I have gone out at nearly every opportunity at the moment. You know its bad when you can recognise and talk to about 20 people in a club before having reached the bar. haha but I guess you only finish Art School once. I certainly earned this degree and the celebration that comes with it. Its actually crazy where I have came from to get this. Having had to drop out of school at 15 with no qualification because of my health. I then had a doctor tell me that I would have 2 weeks to live if they didn’t intervene. I spent the next two years costing through life. Not being able to take part fully and being attached to a dialysis machine nightly for 10 hours each day. Thinking back I cant believe I went through all that. The numerous operations and trips to the hospital. Medication that I will take for life. At one point I was taking 26 tablets a day, now thankfully I have only 9 a day. In the health scare time as I will now name this period I learned a lot about myself and the others around me. I discovered the amazing interest that the smallest things in life can give. The way you can turn your hand in the light. The way that chair sits next to the wall just so. All these things were highlighted when I was in this period. These little things still continue to amaze me now.
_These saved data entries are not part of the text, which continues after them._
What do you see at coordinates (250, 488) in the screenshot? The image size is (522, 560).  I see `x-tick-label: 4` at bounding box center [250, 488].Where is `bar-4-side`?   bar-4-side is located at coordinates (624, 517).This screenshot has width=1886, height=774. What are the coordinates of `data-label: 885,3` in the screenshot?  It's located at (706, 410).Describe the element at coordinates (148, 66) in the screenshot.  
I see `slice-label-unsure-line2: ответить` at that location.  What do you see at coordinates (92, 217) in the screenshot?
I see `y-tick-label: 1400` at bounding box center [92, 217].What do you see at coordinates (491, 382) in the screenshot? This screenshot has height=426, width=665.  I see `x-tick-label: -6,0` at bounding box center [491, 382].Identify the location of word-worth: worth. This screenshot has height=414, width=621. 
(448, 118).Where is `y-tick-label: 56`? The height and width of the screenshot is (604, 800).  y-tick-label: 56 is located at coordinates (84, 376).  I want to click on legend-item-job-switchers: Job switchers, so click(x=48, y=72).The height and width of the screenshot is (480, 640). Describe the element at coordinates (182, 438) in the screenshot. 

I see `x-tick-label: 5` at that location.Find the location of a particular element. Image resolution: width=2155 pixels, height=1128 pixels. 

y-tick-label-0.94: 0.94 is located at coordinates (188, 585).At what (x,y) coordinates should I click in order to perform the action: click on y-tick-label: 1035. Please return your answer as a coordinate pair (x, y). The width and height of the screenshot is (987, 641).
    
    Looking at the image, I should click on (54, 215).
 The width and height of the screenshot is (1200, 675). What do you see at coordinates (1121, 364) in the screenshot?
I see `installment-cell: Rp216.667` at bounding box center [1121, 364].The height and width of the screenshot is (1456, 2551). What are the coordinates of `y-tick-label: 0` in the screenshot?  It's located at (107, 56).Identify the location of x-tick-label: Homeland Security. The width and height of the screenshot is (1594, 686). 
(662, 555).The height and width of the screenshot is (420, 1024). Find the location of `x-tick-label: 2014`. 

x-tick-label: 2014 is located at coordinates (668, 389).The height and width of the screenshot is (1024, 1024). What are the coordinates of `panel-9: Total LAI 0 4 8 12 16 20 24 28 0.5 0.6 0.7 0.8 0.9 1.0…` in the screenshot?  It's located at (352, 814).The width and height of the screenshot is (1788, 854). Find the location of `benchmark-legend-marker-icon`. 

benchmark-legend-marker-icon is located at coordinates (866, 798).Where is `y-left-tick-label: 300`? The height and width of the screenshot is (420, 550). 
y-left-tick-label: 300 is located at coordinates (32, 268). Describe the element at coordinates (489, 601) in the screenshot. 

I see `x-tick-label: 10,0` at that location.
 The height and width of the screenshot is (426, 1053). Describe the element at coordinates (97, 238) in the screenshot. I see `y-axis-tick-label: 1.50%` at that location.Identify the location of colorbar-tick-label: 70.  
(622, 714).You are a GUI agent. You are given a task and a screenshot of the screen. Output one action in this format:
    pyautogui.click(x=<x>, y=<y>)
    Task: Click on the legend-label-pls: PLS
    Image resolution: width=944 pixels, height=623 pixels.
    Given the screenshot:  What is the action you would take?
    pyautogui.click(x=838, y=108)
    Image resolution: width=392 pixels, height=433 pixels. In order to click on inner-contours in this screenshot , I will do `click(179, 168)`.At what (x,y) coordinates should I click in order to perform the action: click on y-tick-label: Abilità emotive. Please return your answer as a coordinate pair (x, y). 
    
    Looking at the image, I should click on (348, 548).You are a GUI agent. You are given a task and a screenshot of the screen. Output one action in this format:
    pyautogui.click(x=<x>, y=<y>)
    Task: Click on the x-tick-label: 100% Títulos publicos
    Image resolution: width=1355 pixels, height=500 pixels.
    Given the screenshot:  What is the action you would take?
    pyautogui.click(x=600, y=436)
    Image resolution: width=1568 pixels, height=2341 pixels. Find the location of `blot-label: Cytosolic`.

I had my first boyfriend, my first love. my first kiss, first rented flat and many more firsts in the time after getting my life back I got my life back when my mum changed my world. She gave me her kidney. This is crazy. Only a mother would be capable of saving her child in that way and only my mum is as amazing as to do that and support me all through out this time and the time that has passed since. I wouldn’t be the person I am today with out her literally at my side.

Today as I sit typing this I have a honours degree, my last appointment at the hospital gave me the best health results since 2004, I am living on Byres Road, Glasgow and I have the best bunch of friends. Its all a bit amazing.

I don’t have everything that I want, if I did, I would have no drive or ambition. But I am happy for the most part. I am enjoying this ride and cant wait to burst into the ‘real’ world with all the ideas that I have.